### TASK INSTRUCTIONS
For the entries below, state how many lines include the string "agent", and write nothing besides that number.

### AVAILABLE RECORDS
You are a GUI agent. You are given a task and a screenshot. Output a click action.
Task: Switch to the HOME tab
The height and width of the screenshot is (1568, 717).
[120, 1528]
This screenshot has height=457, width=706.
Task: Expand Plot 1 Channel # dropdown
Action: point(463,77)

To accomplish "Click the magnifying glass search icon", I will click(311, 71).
--
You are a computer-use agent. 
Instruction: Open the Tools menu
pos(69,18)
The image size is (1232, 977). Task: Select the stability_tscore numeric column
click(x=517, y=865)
==
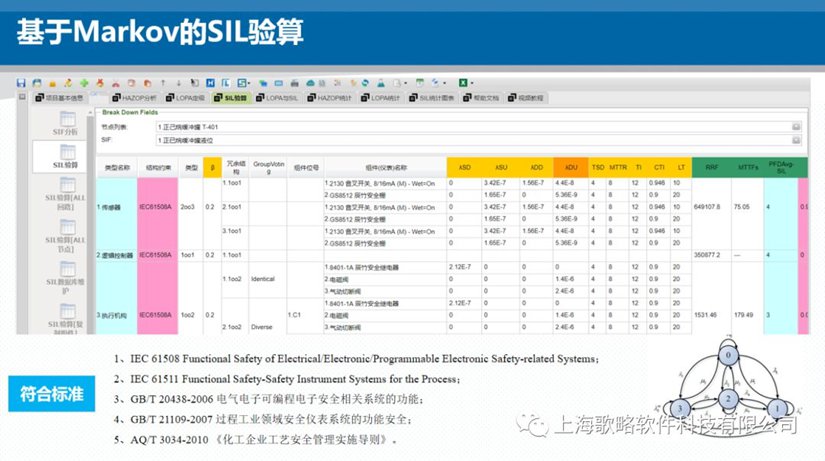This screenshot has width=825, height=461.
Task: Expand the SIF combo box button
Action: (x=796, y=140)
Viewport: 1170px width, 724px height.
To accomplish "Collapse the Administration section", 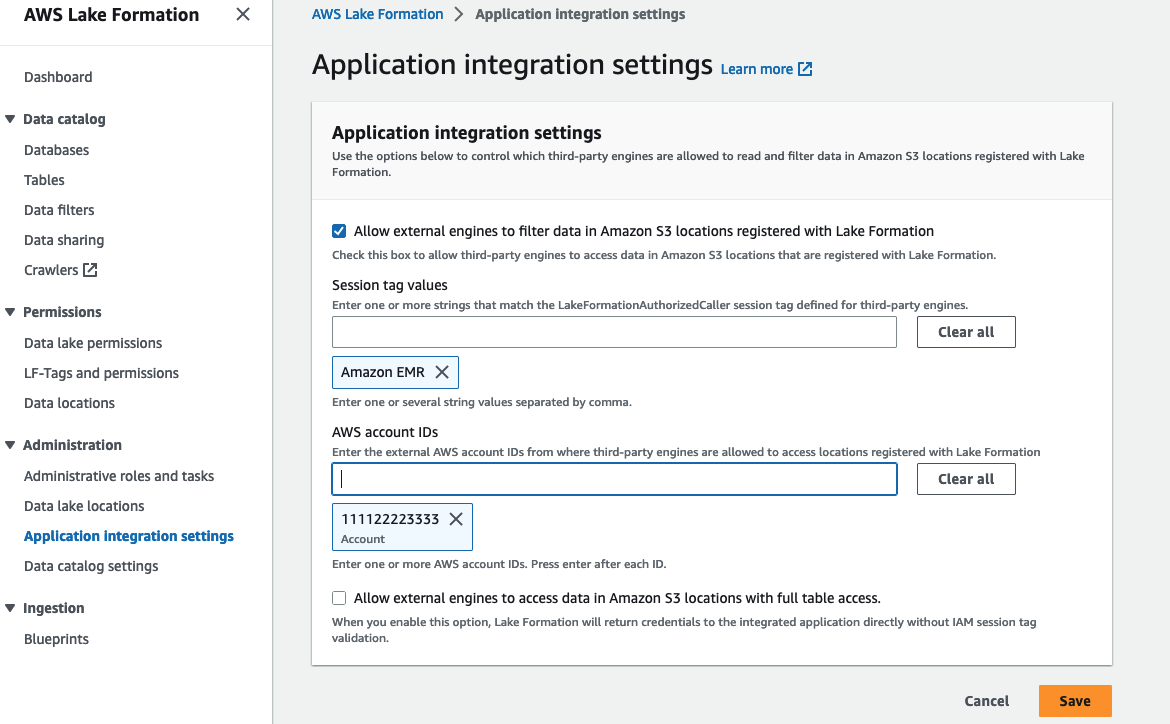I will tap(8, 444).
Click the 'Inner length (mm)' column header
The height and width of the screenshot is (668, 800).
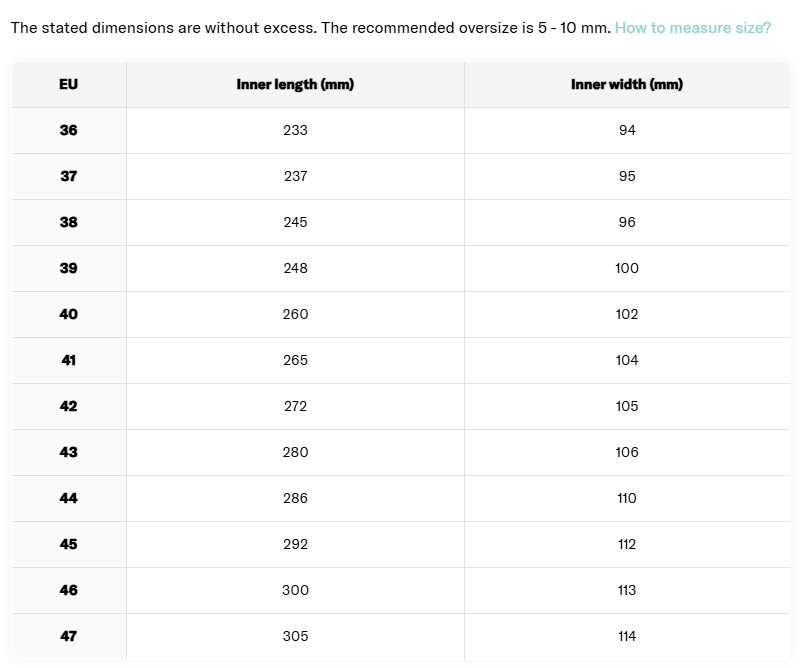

### EXERCISE RESPONSE
2